The team met on the previous Saturday for an orientation session that I conducted. The group took as its biblical foundation Jesus words to his disciples, “Follow me, and I will make you fish for people” (Mark 1:17). I defined mission as ministry in the dimension of difference, an understanding that I have been working on for some time and which is developed fairly fully in my forthcoming book, Going Global with God: Reconciling Mission in a World of Difference. I defined evangelism as telling our story in the light of God story.

The evangelistic outreach of visiting homes in the neighborhood was related to St. Simon’s mission statement, which highlights an aspiration that the parish be a beacon for the community. I noted that St. Simon’s has a strong internal community but that last winter’s Vestry retreats had raised the question whether the parish was effective in having an impact on the wider community of New Rochelle and the neighboring towns.

The open-ended question – “Is there something you would like us to pray for in church this Sunday?” – is designed to catalyze conversation that has both the vertical dimension of relationship with God and the horizontal dimension of community care. It is a question that seeks to serve. It does not pry into people’s theological persuasion, nor is it aimed at buttressing church membership.

Evangelism is one aspect of the broader mission that the parish is organizing and which includes outreach to local colleges and service to major communities of need in the local area. For instance, last week a group of leaders from the parish met with the assistant to the city manager of New Rochelle in order to seek assistance in discerning how a congregation like St. Simon’s can best serve the wider community.

There are some aspects of this project that are worth noting:
  • motivation--The basis of the project was grounded in the congregation's understanding of mission and their role in the community as a "beacon for the community." Note how the parish undertook mission projects which involved going to city and civic leaders and listening to how the parish might serve the community more and in projects of direct outreach.
  • listening--I was intrigued by the question asked by the visiting teams to people who answered their doors, "“Is there something you would like us to pray for in church at St. Simon’s this Sunday?” Clearly, the visitors are telling people about St. Simon's and certainly their hope is that some people would come to their church. But the content of their opening question asks what St. Simon's can do for the person, and it is framed in terms of what St. Simon's does best. It is also a question that requires the inquirer to stop and listen to whatever comes next. So to do this successfully, the visitors must be ready to accept whatever response they get and must go with an accepting attitude, rather than wanting to change a person's mind on the spot.
  • story--I think a project like this is consistent with the work we in the Diocese of Bethlehem has been doing around evangelism, not only because the congregation chose a pro-active approach, but mainly because the approach St. Simon's chose is grounded both in mission and in the spiritual vitality of the congregation. Previously, the parish took their Palm Sunday procession which had previously been restricted to the church and parking lot out into the streets of their city. Folks who take part in the effort, must be aware of their own spiritual story, but also have the maturity and confidence to listen first, pray when needed, and the confidence to accept gracefully whatever response comes along.
This project shows how evangelism is grounded in the mission and spiritual vitality of a congregation.

Saturday, June 5, 2010

Catch the buzz

The opening video at the General Synod of the Anglican Church of Canada now meeting in Halifax, Nova Scotia.

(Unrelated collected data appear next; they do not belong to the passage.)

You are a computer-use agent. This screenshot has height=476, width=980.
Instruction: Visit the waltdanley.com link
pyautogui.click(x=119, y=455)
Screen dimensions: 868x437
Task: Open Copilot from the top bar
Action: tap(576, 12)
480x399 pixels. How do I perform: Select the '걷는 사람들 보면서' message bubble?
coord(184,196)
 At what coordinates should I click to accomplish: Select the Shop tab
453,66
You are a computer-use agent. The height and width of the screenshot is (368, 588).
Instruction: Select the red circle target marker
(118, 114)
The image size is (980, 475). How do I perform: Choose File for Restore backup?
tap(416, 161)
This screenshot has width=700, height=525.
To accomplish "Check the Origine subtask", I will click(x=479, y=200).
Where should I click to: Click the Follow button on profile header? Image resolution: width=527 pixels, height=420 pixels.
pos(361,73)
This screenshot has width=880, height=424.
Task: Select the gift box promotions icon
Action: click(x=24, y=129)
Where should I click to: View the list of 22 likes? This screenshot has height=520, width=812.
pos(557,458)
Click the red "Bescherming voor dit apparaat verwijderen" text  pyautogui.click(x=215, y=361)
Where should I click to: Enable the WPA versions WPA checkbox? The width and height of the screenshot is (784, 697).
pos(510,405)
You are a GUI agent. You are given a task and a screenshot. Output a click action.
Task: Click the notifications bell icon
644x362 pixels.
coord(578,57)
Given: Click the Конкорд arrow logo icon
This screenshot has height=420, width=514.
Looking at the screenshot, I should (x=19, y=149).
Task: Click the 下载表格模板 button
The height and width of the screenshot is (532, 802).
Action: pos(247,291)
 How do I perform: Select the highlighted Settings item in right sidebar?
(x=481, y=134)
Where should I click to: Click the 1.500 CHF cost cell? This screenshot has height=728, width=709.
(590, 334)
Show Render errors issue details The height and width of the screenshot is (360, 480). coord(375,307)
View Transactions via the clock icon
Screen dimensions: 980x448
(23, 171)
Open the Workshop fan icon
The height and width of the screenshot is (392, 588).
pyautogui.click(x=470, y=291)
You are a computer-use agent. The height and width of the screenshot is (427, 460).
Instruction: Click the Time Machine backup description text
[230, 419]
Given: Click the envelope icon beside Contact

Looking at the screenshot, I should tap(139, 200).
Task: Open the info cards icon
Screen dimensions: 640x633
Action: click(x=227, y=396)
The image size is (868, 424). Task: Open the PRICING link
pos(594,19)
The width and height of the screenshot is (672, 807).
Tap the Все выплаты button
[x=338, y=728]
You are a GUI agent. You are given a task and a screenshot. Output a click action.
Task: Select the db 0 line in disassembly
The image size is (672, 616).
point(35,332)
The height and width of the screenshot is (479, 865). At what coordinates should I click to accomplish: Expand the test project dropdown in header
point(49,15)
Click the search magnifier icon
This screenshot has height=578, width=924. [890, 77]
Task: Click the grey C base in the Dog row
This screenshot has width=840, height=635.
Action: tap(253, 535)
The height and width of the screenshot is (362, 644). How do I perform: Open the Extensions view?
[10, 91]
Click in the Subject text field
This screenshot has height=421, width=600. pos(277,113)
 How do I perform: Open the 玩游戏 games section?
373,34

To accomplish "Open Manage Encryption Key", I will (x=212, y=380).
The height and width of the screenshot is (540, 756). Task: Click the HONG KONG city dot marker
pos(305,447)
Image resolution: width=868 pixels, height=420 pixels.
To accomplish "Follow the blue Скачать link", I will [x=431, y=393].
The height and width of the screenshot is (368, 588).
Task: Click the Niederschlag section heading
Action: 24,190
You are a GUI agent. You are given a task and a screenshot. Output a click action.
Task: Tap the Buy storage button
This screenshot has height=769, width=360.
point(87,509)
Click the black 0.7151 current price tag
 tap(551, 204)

The lessons of this video are not limited to Canada. They express the environment in which we do mission today all over the globe, including the Diocese of Bethlehem. Learn more about how we can "catch the buzz" in the Diocese of Bethlehem. Communications is a whole ministry grounded in vision and prayer. Evangelism is how we communicate the Gospel. Can we adapt Canada's slogan? How about "Catch the buzz: Tell what you have seen and heard."